Last Updated: February 25, 2016
·
616
· bhaskerkode

Send many small packets or few big packets? #tcp

I wish more was said about optimizing the correlation between TCP transmission and CPU / load average.

Here is some code I quickly wrote that doesn't give me all the answers, but is a start.

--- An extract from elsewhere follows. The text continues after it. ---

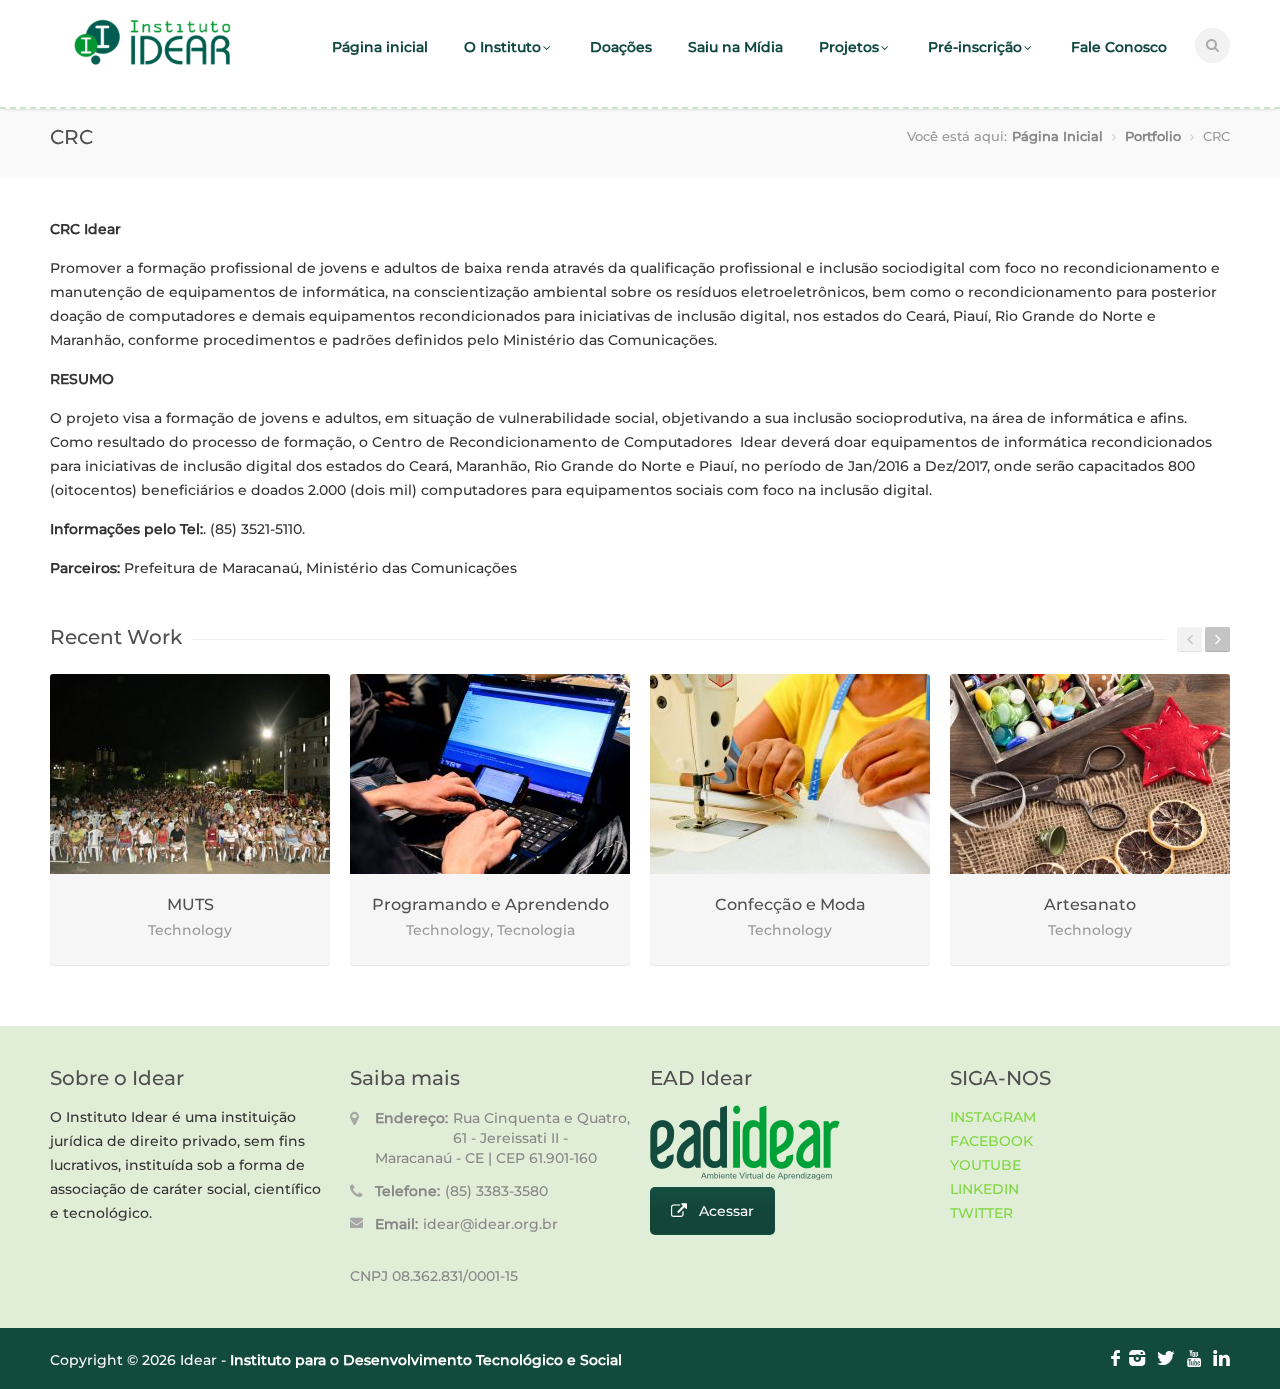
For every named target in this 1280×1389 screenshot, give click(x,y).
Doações (621, 47)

Start a tcp server on one terminal

git clone https://github.com/extend/ranch
cd examples/tcp_echo
%% optionally comment the echo part
make && ./_rel/bin/tcp_echo_example console 

This starts the ranch tcp server on port 5555

I opened up another terminal for the client

Create a function that returns N bytes of "x"

1> Bin = fun(N)->
    lists:foldl(fun(X,Acc)->         
      <<Acc/binary,"x">> 
   end, <<>>, lists:seq(1,N)) end.
#Fun<erl_eval.6.80484245>
2> Bin(1).
<<"x">>
3> Bin(10).
<<"xxxxxxxxxx">>

How long does it take to send a byte

4> timer:tc(fun()-> 
   {ok,C} = gen_tcp:connect("localhost",5555,[]),    
   gen_tcp:send(C,Bin(1)) 
 end).
{14606,ok}

Try it out with different sizes

9> timer:tc(fun()-> 
    {ok,C} = gen_tcp:connect("localhost",5555,[]), gen_tcp:send(C,Bin(150000)) end).
{4923405,ok}

Send 10 one after another with the same socket

11> timer:tc(fun()-> 
  {ok,C} = gen_tcp:connect("localhost",5555,[]),
  [gen_tcp:send(C,Bin(1400)) || _X <- lists:seq(1,10)], ok end).
{819,ok}

Make a test function, memoize a bunch of stuff

25> Test4 = fun(Size,Packets) -> 
FullBin = Bin(Size), Max = lists:seq(1,Packets),     timer:tc(fun()-> 
{ok,C} = gen_tcp:connect("localhost",5555,[binary]),
[gen_tcp:send(C,FullBin) || _X <- Max], ok 
end) end.
#Fun<erl_eval.12.80484245>

Send 10,000 bytes, but with different size packets vs number of packets

32> [{Size,Packets,Test4(Size,Packets)} || {Size,Packets} <- 
[{1,10000}, % send 10k 1 byte sized packets
{10,1000},
{100,100},
{1000,10},
{10000,1}]].  % send one 10k byte sized packet
[{1,10000,{589211,ok}},
 {10,1000,{71843,ok}},
 {100,100,{9680,ok}},
 {1000,10,{1575,ok}},
 {10000,1,{795,ok}}]

So sending 1 large packet with 10,000 bytes was fastest. I found this paper[1] interesting that says

1bps of network link requires 1Hz of CPU processing
[1] http://pdf.aminer.org/000/446/252/tcp_performance_re_visited.pdf

But I wish I could see the impact on CPU, TIME_WAIT, etc which is less trivial to co-relate.